[SUPPLIED DATA — start]

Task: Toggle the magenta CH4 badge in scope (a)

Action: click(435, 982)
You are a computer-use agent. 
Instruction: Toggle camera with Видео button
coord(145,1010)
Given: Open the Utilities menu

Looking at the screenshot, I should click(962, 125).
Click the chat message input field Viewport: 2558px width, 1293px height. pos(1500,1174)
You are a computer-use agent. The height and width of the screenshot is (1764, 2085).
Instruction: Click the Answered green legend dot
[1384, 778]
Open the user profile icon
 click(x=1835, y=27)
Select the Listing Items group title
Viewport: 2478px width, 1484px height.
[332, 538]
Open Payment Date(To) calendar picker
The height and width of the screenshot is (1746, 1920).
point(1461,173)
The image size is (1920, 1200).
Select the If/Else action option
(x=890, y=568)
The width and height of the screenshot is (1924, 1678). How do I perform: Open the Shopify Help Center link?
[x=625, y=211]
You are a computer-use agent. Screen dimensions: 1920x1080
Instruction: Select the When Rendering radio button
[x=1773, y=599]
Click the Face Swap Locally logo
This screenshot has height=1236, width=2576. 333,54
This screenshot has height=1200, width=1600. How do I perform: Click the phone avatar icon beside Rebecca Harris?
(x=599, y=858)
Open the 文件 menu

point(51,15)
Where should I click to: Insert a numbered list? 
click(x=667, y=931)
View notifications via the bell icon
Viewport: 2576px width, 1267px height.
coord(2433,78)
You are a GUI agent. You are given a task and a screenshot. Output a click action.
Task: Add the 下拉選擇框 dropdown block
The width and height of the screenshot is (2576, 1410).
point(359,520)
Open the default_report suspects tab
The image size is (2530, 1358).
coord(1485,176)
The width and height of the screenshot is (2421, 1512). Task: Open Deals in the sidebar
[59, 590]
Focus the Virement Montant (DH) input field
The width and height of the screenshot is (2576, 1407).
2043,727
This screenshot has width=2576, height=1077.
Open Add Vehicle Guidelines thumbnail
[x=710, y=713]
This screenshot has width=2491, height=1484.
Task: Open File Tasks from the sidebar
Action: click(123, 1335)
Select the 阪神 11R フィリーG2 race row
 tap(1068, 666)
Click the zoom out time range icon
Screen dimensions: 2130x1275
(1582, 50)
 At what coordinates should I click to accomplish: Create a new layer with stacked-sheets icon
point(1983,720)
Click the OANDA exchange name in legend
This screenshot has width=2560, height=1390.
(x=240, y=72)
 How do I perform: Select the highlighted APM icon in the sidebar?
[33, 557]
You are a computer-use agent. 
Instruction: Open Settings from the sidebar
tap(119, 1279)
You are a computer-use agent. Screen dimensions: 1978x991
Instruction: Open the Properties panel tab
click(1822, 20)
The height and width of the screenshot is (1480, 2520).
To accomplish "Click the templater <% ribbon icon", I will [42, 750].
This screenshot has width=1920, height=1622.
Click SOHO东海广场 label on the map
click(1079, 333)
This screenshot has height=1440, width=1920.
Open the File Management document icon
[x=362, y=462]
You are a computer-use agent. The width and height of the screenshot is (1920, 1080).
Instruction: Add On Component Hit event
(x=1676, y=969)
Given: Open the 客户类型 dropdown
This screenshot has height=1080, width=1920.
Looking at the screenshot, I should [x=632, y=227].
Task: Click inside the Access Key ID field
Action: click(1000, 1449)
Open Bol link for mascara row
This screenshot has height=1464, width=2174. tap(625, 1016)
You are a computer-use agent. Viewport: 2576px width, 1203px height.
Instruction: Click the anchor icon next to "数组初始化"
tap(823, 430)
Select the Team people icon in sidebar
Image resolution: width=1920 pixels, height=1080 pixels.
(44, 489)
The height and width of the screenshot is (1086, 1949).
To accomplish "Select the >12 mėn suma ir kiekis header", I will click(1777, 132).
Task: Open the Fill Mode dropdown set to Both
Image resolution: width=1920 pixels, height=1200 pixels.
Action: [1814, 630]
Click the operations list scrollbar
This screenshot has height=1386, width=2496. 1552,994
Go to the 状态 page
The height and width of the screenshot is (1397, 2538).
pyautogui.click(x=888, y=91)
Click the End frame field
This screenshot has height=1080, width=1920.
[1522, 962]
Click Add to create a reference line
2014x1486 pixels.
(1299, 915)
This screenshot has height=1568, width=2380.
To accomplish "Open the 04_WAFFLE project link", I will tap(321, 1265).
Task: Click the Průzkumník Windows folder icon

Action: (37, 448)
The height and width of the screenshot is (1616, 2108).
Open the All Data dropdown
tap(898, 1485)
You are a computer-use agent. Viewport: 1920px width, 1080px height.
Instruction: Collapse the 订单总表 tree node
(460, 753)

[SUPPLIED DATA — finish]

=== WHAT THE TASK REQUIRES ===
List every line from the entries above in which "computer" appears.

=== OUTPUT FOR THIS TASK ===
You are a computer-use agent. 
You are a computer-use agent. The height and width of the screenshot is (1764, 2085).
You are a computer-use agent. Screen dimensions: 1920x1080
You are a computer-use agent. 
You are a computer-use agent. Screen dimensions: 1978x991
You are a computer-use agent. The width and height of the screenshot is (1920, 1080).
You are a computer-use agent. Viewport: 2576px width, 1203px height.
You are a computer-use agent. Viewport: 1920px width, 1080px height.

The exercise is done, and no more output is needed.